Bifunctional Polysulfone-Chitosan Composite Hollow Fiber Membrane for Bioartificial Liver

• Published in: ACS biomaterials science & engineering Vol. 1; no. 6; pp. 372 - 381
• Main Authors: Teotia, Rohit S, Kalita, Dhrubajyoti, Singh, Atul K, Verma, Surendra K, Kadam, Sachin S, Bellare, Jayesh R
• Format: Journal Article
• Language: English
• Published: United States American Chemical Society 08.06.2015
• Subjects: HepG2; chitosan; hollow fiber; bioartificial liver; TPGS; spheroid
• ISSN: 2373-9878; 2373-9878
• DOI: 10.1021/ab500061j

Hollow fiber membranes are widely used as assist devices for bioartificial liver application. Asymmetric porous polysulfone and polysulfone-tocopheryl polyethylene glycol succinate (Psf-TPGS) composite hollow fiber and flat membranes were prepared by phase inversion procedure and subsequently surface modified with chitosan using sulfonation with concentrated sulfuric acid. Sulfonation induces negative charge on the prepared membrane surface and facilitates the attachment of chitosan amine groups by electrostatic interaction.
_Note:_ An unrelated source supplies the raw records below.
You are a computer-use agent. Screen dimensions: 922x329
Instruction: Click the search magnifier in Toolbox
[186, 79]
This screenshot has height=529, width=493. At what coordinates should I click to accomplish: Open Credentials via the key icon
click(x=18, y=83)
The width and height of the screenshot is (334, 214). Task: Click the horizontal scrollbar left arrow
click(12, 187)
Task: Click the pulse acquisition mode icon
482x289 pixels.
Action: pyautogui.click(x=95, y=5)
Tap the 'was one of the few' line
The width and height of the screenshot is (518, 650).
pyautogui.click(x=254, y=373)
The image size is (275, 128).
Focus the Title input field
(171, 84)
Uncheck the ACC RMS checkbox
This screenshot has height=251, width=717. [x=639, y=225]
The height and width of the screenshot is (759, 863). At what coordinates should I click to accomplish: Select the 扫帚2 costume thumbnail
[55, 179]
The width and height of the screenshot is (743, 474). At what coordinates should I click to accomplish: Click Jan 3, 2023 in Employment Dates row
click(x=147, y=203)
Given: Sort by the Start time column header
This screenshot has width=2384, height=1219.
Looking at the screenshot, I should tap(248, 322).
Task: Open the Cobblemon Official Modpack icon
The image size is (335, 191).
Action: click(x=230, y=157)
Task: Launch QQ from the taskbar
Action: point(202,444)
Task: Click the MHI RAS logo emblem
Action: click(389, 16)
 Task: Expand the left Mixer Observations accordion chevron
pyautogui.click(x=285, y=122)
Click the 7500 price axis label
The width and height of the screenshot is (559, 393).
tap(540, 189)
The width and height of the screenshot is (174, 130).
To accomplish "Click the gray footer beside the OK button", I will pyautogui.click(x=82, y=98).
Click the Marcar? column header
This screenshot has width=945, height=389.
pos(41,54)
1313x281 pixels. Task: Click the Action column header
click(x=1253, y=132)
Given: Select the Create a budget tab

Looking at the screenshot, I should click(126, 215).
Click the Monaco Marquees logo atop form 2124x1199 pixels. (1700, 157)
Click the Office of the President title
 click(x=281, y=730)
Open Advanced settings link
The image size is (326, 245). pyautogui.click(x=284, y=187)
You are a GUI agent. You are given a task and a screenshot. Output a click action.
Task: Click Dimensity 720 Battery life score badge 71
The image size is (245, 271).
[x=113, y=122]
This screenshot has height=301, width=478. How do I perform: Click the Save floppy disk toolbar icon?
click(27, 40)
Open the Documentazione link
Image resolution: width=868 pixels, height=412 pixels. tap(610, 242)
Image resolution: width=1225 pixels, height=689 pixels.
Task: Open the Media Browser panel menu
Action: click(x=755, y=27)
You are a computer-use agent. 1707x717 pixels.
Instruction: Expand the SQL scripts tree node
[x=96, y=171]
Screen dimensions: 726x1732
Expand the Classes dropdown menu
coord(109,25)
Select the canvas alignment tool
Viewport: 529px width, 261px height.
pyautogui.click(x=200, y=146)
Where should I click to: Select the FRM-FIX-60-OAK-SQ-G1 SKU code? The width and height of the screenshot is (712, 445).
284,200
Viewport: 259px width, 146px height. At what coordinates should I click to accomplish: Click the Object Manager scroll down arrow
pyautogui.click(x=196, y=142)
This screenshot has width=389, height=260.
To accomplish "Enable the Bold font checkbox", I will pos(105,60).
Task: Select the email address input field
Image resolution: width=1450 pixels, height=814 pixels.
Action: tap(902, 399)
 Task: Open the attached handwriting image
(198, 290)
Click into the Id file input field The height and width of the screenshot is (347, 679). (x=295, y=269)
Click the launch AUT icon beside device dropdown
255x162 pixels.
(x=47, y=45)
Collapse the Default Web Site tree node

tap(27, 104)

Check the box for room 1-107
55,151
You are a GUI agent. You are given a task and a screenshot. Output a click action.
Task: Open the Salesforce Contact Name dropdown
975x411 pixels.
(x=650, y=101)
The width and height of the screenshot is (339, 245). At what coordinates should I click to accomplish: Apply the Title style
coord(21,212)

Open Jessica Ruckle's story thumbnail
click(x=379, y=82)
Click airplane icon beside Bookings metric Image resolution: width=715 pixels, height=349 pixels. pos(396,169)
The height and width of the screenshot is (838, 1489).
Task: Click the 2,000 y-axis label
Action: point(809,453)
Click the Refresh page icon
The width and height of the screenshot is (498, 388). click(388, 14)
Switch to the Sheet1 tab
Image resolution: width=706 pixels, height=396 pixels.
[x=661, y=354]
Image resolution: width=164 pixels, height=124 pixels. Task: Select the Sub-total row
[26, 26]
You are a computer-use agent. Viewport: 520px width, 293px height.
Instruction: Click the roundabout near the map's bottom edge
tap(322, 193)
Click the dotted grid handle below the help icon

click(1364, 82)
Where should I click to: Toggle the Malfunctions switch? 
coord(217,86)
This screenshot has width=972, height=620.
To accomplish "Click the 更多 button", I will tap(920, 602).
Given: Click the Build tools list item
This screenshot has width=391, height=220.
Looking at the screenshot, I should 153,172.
The surface modification of membrane is stable at room temperature as dictated by presence of nitrogen in XPS analysis and amide linkages in FT-IR spectra. Further, biological studies of the membranes were performed using HepG2 cell line. Chitosan is biocompatible and shows structural similarity to glycosaminoglycans, a native liver ECM component. The chitosan-modified composite Psf and Psf-TPGS membranes have shown enhanced attachment and proliferation of HepG2 cells on outer surface as confirmed by the cell counting, DNA content, confocal microscopy, and SEM micrographs. The cells form a 3D multicellular spheroid structure on the chitosan-modified membranes in significantly larger number as seen in the SEM micrographs. Also, the hemocompatibility of the modified composite membranes were comparable to the unmodified membranes. Thus, the chitosan-modified composite membranes we have developed are bifunctional and have the potential to be used in bioartifical liver application.